§ **Exercise instructions**
Can you return the lines starting with the first one and going on through the line containing "code-line: 5 is", word for word and with both ends included, but without the pictures?

§ **Recorded data**
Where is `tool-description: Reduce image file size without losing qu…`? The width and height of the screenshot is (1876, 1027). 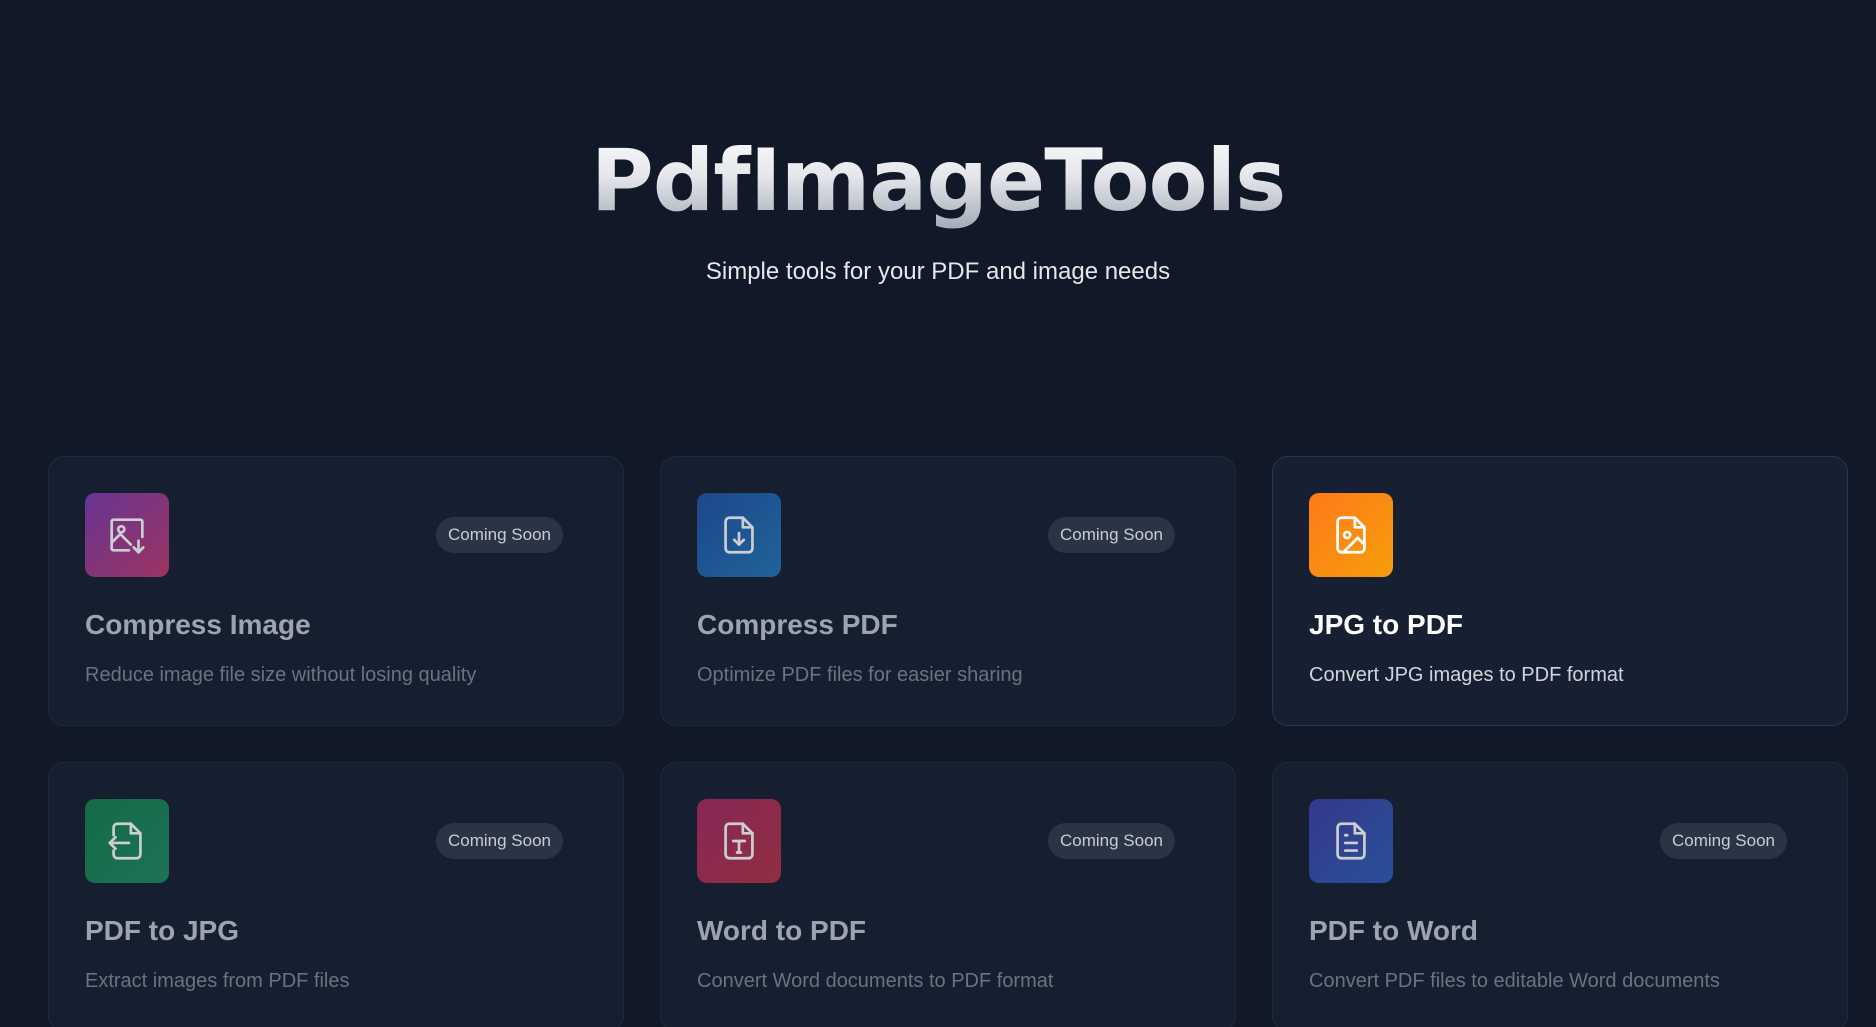
tool-description: Reduce image file size without losing qu… is located at coordinates (281, 675).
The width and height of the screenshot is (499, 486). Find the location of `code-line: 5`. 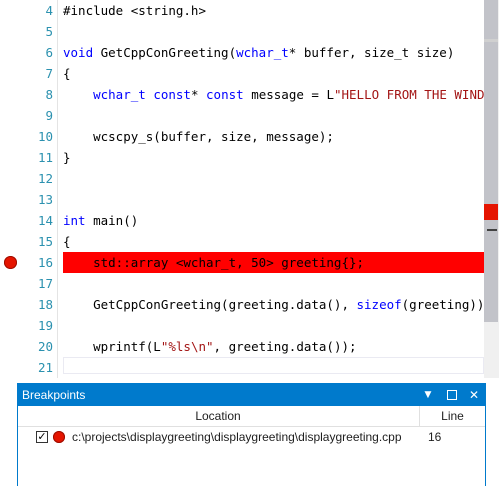

code-line: 5 is located at coordinates (242, 32).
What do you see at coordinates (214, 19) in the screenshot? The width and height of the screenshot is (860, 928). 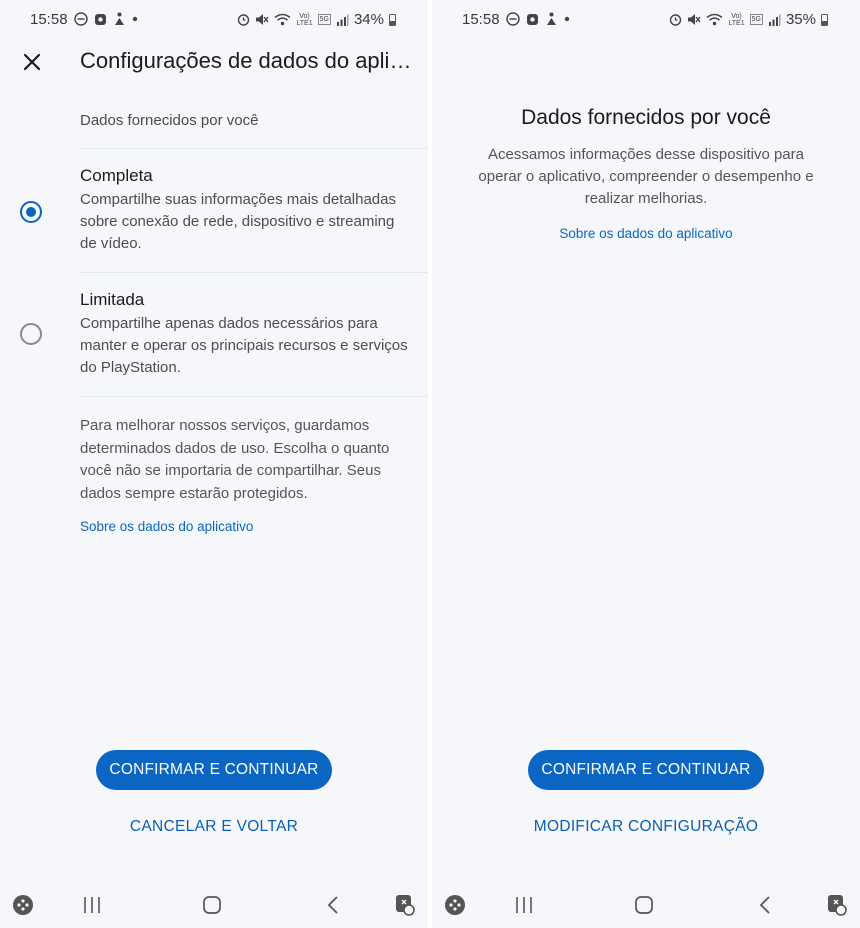 I see `status-bar: 15:58 Vo) LTE1 5G 34%` at bounding box center [214, 19].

§ **Answer**
Where is `tool-description: Reduce image file size without losing qu…`? The width and height of the screenshot is (1876, 1027). 
tool-description: Reduce image file size without losing qu… is located at coordinates (281, 675).
The width and height of the screenshot is (499, 486). Find the location of `code-line: 5`. 

code-line: 5 is located at coordinates (242, 32).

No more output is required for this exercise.